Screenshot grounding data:
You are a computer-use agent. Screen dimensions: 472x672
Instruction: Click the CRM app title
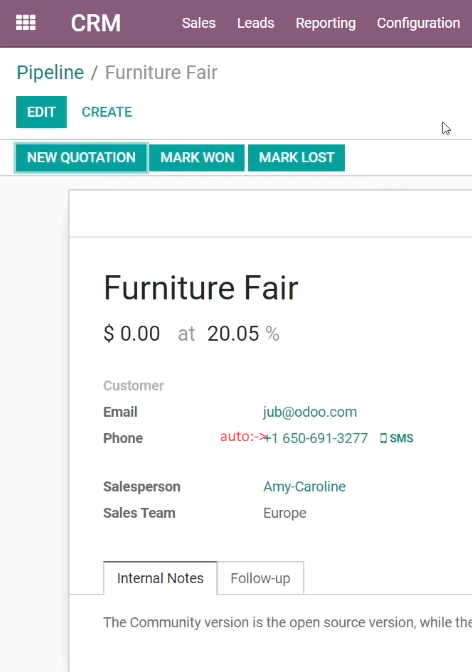click(96, 23)
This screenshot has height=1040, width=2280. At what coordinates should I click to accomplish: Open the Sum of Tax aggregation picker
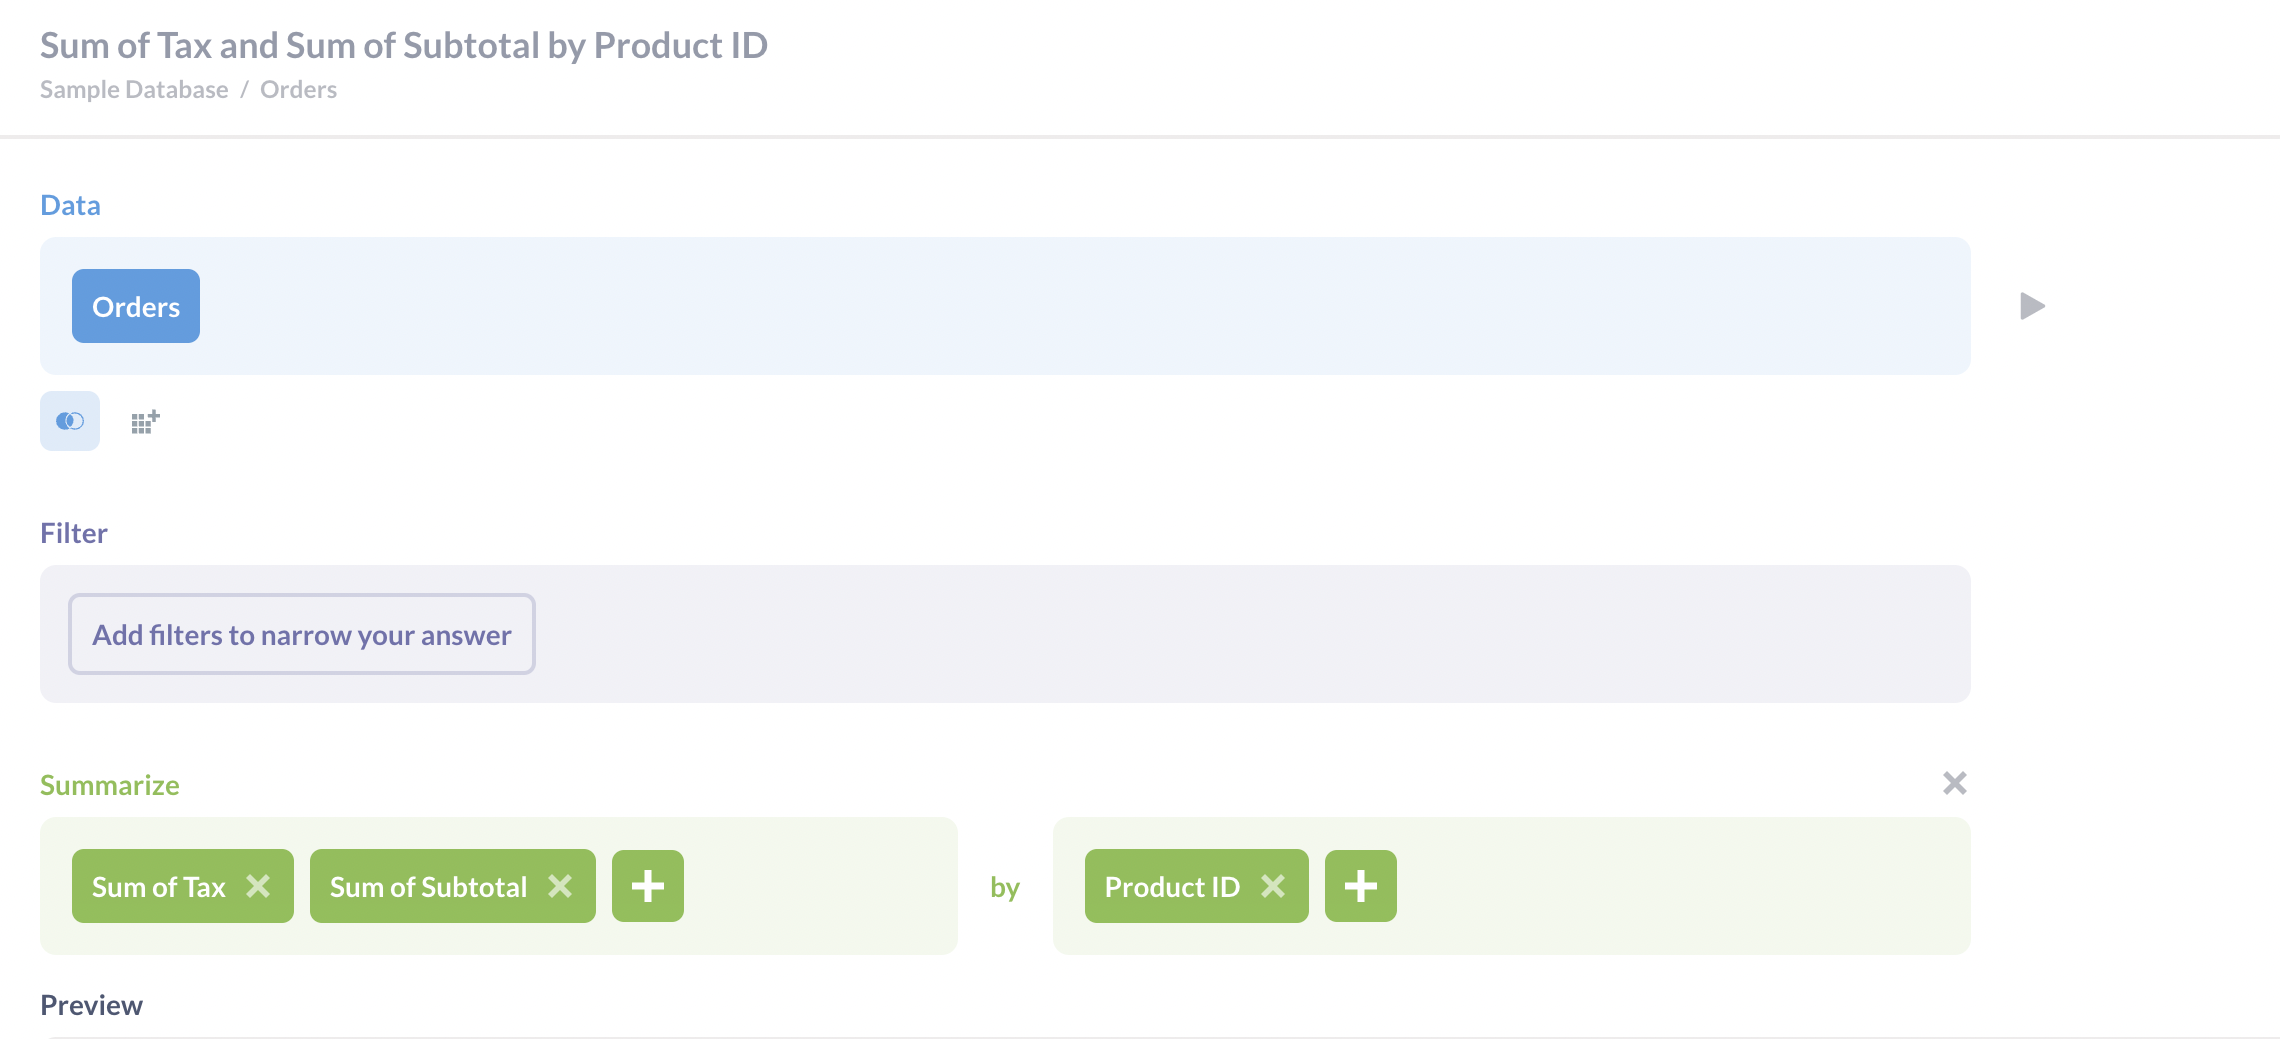158,885
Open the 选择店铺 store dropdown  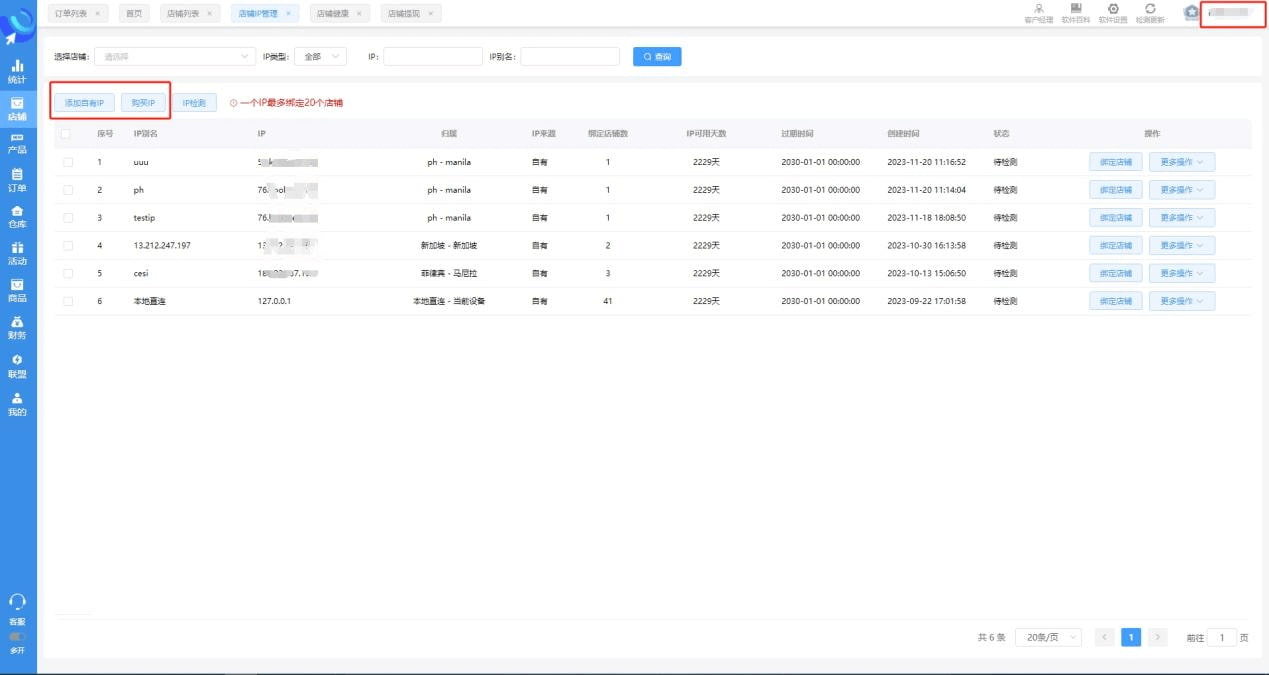pos(174,57)
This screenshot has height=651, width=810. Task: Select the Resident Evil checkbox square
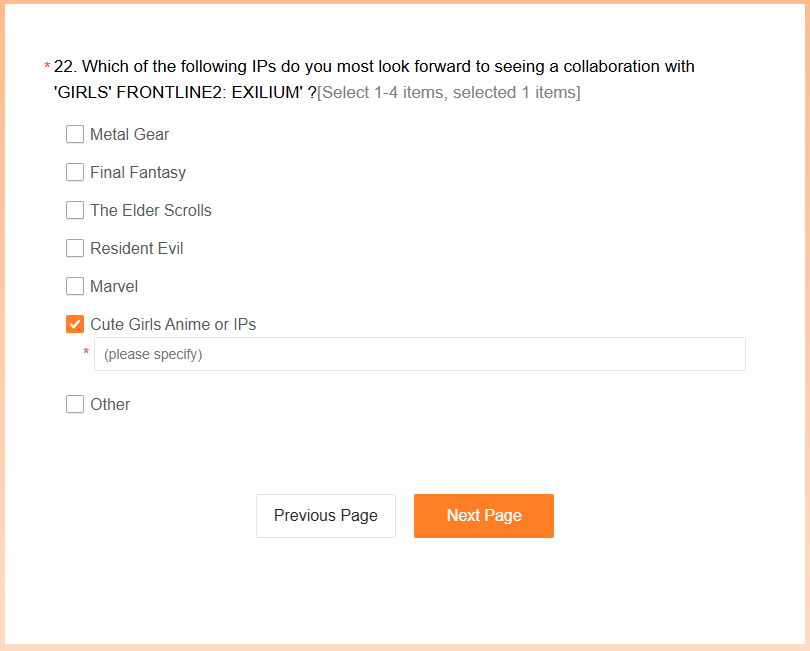pos(75,248)
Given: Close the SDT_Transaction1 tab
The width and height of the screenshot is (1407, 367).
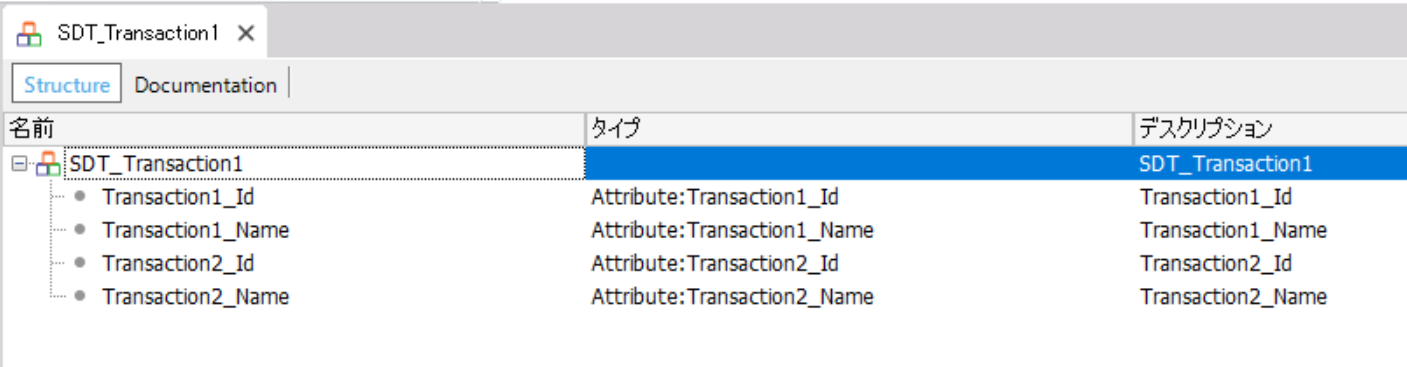Looking at the screenshot, I should pos(246,33).
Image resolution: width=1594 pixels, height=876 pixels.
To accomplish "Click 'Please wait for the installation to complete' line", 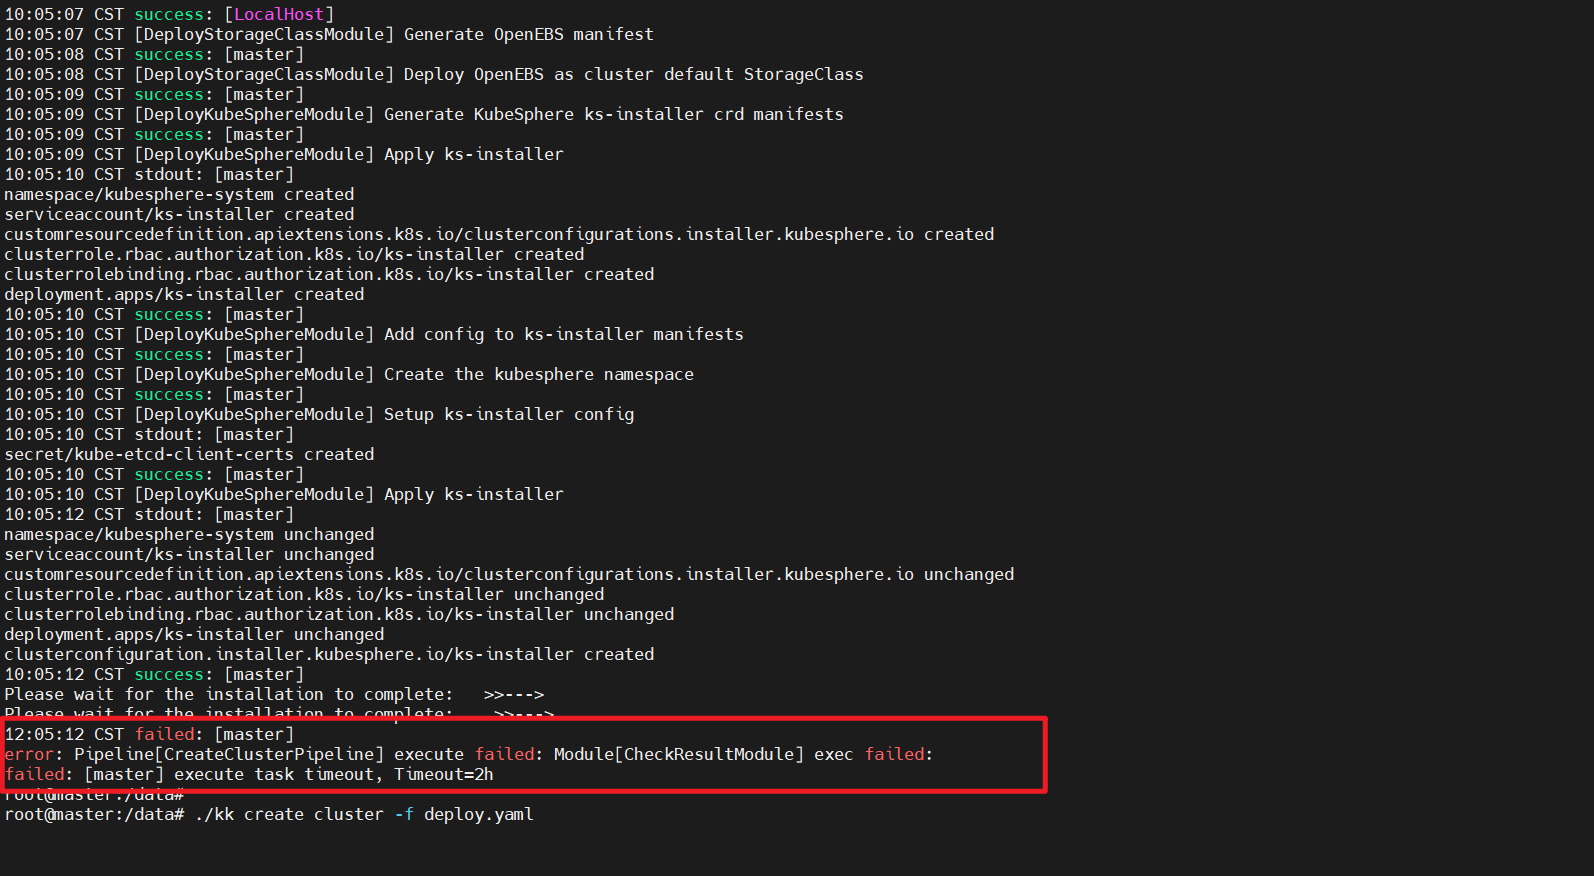I will click(274, 694).
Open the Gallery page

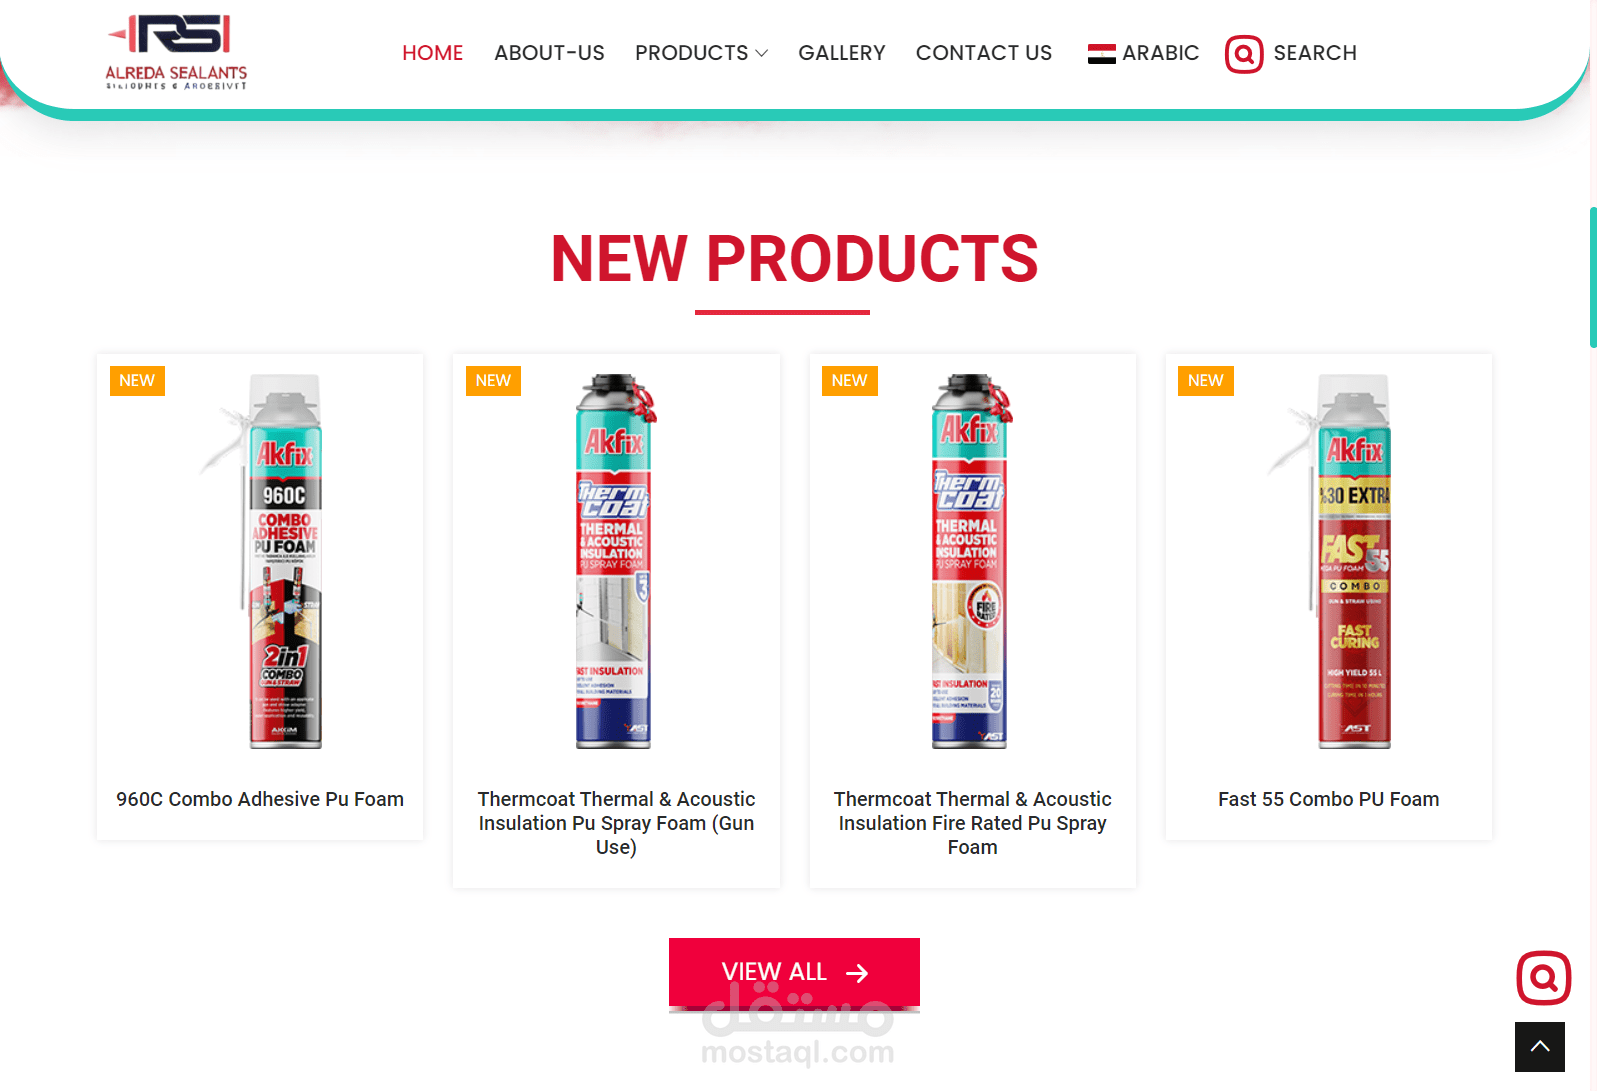tap(841, 53)
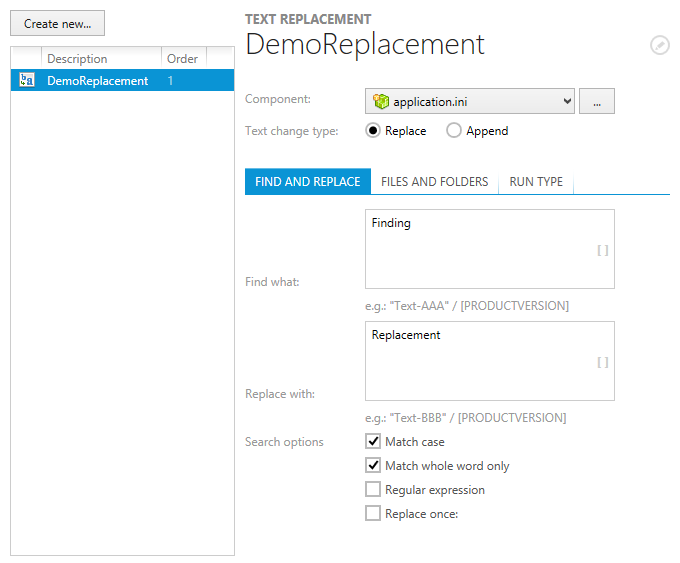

== EXERCISE INSTRUCTIONS ==
With the pictures omitted, restate word for word the lines above from the line that has "Given: Close the SDT_Transaction1 tab" up to and including the line that has "Image resolution: width=1594", and no other lines.

== REPLY ==
Given: Close the SDT_Transaction1 tab
The width and height of the screenshot is (1407, 367).
Looking at the screenshot, I should pos(246,33).
Image resolution: width=1594 pixels, height=876 pixels.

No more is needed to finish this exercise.